An Schlammpfützen und abgeschabten Bäumen erkennt er zum Beispiel, welche Wege die Wildschweine gehen: Sie suhlen sich im Schlamm und reiben sich anschließend an Mahlbäumen, deren Rinde davon abgewetzt wird. Sein Wissen über den Bestand gibt Nimsch auch an die Wildforschungsstelle in Bonn weiter. „Als die über die Blauzungenkrankheit forschte, nahmen wir Blutproben von Rehen und schickten sie ein. So ließ sich ermitteln, wie viel Wild betroffen ist“, erinnert sich Nimsch.
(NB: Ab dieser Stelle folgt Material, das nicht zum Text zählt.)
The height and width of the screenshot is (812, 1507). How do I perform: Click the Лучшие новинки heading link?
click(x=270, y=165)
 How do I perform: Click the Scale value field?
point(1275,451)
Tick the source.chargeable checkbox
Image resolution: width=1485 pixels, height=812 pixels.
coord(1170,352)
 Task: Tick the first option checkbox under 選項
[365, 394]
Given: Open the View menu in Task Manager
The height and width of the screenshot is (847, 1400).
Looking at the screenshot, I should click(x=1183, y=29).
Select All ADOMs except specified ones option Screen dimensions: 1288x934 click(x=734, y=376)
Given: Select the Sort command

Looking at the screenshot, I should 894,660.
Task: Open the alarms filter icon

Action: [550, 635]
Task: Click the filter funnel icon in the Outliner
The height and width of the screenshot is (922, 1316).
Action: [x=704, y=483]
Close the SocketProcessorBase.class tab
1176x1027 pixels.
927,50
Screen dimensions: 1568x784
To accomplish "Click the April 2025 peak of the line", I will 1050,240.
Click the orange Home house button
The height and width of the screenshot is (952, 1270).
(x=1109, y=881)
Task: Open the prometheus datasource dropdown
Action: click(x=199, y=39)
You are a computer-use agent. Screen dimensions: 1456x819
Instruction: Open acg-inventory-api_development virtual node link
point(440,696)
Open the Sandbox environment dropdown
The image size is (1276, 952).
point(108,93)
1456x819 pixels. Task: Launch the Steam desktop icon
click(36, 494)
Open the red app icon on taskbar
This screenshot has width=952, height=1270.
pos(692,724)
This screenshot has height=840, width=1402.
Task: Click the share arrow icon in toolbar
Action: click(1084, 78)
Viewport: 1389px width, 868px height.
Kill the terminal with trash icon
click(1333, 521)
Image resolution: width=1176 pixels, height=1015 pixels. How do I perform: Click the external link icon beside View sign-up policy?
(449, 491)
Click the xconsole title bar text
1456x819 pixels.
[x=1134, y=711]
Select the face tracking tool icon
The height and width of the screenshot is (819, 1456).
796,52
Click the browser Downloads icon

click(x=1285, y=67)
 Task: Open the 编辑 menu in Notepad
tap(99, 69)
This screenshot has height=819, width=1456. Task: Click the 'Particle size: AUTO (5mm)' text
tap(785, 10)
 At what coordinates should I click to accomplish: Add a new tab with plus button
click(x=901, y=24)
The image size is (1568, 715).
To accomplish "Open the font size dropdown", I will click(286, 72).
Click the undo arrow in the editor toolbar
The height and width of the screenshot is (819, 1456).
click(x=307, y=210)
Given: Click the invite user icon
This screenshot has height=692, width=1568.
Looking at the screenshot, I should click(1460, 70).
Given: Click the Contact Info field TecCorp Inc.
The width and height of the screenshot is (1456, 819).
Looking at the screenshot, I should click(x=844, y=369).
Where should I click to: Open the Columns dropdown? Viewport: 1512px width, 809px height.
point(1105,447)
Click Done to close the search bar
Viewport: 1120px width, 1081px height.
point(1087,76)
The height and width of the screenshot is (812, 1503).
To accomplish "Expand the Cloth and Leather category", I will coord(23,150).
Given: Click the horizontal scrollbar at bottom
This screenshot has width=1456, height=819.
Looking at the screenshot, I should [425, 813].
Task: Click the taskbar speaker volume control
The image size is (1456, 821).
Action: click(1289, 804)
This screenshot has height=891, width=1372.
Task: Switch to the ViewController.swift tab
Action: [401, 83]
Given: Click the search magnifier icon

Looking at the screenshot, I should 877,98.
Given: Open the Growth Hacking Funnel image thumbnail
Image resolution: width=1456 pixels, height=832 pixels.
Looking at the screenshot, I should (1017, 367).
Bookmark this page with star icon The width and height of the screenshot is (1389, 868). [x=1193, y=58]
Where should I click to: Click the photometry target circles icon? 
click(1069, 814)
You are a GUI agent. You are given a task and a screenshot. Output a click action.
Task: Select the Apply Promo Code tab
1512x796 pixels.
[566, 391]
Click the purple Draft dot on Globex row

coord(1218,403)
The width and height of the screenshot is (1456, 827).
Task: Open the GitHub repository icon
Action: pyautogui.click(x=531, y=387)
Tierschutz hat Priorität. Einige Tage, bevor die Bauern der Gegend ernten oder mähen, geben sie Bescheid. „Wir hängen dann Blinker auf, so dass die Rehe merken, dass etwas nicht stimmt und ihre Kitzen einen anderen Ort bringen. Manchmal tragen wir die Tierkinder auch selbst woanders hin. Die Mutter findet sie immer wieder“, erzählt Nimsch. Das Jägerleben ist so vielseitig wie die Natur. Das Draußensein und Beobachten mindestens so wichtig wie die Lust am Schießen. So viel habe ich an meinem Reviertag gelernt. Auch, dass man dafür viel Ruhe und Geduld braucht. Ich bin noch lange nicht so weit. Dass aber Sitzen und Schauen wie Meditation sein kann, habe ich gespürt. Ganz sicher die einzige Meditationsform, bei der auch geschossen werden darf.